# Supplied passage:
** START **

Database format does not allow pruning #82

ecdsa · 2016-12-18T11:23:17Z

History pruning is needed in order to be able to efficiently request and spend funds on addresses with long histories.

A pruned history does not contain the full set of transactions touching an address. It contains all the transactions that have UTXOs, but only a limited number of transaction that have STXOs (spent transaction outputs). The transactions that spend pruned inputs are similarly removed from the history, so that pruning one input removes two items from the list.

The current database format stores histories in the exact form that is required by the get_history RPC: A list of (tx_num, height). This means that the information required for pruning is lost: the server does not know which outgoing input spends which incoming output. In order to be able to prune histories, this information must be retained by the server.

electrum-server used to store spent histories as (txout, txin) pairs, where txin spends txout. This of course is likely to impact performance, but I think not being able to serve pruned histories is a regression. There might be ways of doing this more efficiently than how it is done in electrum-server.

kyuupichan · 2016-12-18T11:36:22Z

This is what I understood. I believe it's simple with the info currently in the DB, but I might be missing a detail. Can you perhaps give an example of an address and an example of it being pruned by e-s?

kyuupichan · 2016-12-18T12:42:31Z

I understand the goal here now.

** END **

# The tasks:
(a) List every field name that appears inside the parenthesized pairs in the pruning thread above.
(b) According to the pruning thread above, why can't histories be pruned under the current database format?

# Material shown:
** START **

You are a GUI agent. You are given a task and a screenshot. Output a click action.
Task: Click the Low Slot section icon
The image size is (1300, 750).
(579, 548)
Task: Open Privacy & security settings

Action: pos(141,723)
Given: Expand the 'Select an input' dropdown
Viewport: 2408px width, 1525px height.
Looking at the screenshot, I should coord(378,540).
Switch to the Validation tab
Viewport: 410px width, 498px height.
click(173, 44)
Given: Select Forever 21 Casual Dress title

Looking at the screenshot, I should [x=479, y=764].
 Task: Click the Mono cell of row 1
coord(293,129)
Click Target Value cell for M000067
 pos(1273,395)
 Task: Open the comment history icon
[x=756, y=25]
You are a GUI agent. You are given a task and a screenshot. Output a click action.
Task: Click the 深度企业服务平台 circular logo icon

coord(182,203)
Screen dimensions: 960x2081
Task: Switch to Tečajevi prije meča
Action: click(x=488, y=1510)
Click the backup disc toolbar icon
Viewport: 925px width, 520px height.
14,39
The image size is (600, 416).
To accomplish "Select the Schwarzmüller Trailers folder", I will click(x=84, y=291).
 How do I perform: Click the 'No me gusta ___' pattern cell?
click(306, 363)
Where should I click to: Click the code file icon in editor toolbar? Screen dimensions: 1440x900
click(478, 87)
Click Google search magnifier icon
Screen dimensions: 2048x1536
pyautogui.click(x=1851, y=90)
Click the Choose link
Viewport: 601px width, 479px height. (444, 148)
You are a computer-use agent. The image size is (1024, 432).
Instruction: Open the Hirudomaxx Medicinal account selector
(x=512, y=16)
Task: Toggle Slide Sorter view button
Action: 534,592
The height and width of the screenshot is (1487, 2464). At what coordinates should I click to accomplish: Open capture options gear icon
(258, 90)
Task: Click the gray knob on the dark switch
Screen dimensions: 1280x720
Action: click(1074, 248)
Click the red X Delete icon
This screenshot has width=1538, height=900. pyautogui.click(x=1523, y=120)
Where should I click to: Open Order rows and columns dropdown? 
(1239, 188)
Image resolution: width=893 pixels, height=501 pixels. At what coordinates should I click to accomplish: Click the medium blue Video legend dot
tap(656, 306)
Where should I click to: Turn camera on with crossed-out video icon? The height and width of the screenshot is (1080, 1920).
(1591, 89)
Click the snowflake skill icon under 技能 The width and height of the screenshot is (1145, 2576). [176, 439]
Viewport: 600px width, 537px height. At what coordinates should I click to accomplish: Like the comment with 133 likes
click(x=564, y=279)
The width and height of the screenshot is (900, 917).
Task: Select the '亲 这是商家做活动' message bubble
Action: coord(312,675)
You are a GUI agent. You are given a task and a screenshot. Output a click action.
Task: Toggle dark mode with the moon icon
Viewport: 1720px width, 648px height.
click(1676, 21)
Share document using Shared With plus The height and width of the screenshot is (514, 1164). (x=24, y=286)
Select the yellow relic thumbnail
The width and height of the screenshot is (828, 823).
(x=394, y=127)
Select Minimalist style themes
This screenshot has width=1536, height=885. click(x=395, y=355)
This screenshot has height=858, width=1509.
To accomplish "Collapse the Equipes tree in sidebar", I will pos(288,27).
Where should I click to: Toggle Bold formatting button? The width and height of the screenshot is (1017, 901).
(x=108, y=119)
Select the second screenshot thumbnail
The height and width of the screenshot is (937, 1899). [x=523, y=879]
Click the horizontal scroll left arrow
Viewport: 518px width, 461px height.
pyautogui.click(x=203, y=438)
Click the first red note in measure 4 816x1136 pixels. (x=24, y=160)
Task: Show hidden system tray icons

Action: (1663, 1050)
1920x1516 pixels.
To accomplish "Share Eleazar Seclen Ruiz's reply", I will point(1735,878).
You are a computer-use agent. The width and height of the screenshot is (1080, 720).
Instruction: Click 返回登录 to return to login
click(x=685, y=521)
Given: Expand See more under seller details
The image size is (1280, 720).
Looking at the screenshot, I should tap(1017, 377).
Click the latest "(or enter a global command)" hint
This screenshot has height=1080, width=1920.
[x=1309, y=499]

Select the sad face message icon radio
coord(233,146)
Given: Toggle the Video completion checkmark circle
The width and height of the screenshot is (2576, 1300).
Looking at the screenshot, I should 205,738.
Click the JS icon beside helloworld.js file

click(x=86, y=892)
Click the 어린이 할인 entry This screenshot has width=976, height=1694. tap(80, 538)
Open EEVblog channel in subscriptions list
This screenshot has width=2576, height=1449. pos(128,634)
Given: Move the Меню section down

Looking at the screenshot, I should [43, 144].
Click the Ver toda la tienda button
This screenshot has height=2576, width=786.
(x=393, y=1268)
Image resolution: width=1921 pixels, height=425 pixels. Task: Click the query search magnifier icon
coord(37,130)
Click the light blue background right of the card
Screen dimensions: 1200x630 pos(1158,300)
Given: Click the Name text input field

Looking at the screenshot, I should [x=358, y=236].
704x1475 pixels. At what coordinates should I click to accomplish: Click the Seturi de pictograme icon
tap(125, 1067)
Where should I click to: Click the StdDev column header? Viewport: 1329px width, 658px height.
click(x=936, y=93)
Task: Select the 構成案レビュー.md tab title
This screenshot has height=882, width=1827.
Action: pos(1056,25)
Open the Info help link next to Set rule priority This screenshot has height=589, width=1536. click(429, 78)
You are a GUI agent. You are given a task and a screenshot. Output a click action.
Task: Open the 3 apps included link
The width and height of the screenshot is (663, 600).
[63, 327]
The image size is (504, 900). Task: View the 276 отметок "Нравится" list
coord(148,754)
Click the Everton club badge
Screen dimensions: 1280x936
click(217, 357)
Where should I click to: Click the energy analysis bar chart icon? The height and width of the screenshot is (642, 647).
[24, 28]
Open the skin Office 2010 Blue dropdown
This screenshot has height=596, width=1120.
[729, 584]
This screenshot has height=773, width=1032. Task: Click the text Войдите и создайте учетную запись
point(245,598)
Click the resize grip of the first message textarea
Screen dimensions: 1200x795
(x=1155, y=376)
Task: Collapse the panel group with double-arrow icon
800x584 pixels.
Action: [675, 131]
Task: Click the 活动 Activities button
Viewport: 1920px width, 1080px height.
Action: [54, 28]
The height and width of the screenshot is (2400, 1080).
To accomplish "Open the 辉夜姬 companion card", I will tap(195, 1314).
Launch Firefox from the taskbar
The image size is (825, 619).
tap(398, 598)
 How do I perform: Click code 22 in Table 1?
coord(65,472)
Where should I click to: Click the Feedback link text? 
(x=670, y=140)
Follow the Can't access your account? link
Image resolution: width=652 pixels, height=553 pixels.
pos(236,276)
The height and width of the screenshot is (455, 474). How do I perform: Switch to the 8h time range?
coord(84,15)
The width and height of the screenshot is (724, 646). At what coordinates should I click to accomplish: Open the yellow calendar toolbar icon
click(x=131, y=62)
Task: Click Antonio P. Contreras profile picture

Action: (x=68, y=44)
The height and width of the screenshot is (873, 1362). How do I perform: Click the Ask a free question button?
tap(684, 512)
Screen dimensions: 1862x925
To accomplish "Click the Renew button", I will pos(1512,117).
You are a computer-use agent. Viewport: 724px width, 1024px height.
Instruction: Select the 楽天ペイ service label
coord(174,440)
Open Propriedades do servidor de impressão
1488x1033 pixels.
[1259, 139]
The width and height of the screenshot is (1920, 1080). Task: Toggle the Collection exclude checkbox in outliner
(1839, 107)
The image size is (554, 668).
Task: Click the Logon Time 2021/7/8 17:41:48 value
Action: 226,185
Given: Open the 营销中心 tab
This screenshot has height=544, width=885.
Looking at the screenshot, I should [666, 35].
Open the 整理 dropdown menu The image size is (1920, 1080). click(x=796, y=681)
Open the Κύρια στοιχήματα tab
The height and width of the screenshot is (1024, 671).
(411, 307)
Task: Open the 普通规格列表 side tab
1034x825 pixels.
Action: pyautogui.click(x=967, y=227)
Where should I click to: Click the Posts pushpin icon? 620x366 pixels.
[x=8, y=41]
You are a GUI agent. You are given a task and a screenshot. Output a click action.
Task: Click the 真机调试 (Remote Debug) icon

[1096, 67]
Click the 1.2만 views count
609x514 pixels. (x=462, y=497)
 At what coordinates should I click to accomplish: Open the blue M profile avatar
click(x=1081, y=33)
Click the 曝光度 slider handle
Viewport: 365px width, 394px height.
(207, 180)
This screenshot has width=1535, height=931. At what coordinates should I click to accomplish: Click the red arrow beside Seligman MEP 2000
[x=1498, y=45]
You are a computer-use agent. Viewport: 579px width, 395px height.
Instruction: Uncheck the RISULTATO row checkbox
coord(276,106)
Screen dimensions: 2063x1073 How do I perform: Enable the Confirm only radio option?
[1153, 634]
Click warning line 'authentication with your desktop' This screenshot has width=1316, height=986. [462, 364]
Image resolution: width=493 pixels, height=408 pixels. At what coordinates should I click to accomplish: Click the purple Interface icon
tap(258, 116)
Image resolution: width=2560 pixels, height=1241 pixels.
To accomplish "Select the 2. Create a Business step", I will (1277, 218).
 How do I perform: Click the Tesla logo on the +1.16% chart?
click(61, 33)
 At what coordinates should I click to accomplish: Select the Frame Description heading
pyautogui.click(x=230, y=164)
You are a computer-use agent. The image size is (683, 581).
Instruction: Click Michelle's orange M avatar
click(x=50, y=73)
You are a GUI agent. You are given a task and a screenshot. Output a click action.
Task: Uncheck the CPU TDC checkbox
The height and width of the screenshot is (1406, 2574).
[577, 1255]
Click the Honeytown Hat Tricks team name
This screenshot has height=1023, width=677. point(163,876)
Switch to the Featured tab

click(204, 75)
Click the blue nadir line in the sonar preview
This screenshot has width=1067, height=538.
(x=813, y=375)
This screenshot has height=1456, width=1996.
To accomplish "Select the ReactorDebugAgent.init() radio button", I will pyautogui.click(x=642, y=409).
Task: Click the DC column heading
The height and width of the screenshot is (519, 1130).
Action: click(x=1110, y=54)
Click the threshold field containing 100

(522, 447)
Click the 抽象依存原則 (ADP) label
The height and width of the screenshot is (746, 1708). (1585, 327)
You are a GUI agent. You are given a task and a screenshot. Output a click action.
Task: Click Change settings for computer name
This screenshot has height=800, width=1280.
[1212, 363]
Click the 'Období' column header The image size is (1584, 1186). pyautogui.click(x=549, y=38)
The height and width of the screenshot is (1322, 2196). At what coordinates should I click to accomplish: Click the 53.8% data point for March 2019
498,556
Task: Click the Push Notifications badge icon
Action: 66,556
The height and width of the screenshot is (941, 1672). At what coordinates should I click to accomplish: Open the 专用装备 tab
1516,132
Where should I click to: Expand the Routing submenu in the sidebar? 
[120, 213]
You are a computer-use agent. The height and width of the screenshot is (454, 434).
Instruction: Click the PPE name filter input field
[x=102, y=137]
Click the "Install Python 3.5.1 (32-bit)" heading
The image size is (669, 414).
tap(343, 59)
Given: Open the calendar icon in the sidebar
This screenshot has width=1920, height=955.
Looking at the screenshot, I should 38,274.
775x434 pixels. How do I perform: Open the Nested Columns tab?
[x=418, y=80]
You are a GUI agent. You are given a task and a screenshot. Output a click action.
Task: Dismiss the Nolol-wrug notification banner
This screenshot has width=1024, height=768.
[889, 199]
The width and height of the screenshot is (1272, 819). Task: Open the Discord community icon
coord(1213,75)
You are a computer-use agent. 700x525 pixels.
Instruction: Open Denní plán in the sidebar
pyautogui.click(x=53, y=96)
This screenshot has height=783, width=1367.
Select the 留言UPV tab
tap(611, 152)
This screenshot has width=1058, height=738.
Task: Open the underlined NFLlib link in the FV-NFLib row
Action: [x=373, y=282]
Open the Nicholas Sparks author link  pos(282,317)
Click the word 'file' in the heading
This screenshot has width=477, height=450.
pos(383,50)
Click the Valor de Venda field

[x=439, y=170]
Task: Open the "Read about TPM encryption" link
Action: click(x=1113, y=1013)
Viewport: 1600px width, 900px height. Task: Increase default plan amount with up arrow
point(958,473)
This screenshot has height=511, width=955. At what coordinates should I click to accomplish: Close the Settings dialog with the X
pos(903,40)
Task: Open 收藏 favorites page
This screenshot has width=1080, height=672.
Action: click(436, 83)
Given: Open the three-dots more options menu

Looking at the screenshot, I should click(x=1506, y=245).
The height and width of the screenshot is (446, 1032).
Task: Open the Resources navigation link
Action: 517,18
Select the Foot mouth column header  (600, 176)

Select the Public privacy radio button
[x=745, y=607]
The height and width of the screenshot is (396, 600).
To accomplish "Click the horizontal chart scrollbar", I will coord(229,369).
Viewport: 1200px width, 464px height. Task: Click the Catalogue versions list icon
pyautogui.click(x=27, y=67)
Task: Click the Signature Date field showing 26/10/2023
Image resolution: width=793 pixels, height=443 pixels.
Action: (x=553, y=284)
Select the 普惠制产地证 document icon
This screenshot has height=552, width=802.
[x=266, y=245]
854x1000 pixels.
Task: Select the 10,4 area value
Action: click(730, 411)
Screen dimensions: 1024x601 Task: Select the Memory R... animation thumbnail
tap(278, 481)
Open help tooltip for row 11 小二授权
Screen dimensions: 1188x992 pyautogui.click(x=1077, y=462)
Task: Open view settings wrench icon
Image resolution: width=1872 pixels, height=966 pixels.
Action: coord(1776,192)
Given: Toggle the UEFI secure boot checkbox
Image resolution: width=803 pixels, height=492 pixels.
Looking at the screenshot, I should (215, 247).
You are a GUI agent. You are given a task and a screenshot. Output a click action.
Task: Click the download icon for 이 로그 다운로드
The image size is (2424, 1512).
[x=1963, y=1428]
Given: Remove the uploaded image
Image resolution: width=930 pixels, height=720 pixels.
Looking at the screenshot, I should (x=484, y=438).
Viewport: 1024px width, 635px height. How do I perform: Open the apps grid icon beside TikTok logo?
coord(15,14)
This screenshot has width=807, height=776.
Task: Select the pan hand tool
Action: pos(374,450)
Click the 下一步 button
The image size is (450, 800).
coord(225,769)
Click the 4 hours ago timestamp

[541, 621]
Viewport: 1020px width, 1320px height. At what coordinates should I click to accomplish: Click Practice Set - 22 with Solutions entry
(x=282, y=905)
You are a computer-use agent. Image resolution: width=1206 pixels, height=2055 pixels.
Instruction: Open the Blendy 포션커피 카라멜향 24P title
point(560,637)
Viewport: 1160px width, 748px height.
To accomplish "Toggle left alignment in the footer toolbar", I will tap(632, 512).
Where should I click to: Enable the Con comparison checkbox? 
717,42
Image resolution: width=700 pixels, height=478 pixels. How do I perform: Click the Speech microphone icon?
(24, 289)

** END **

# Task responses:
(a) tx_num, height, txout, txin

(b) The format stores each history only as the list of (tx_num, height) pairs that the get_history RPC requires. This drops the information about which outgoing input spends which incoming output, and the server needs that information to prune.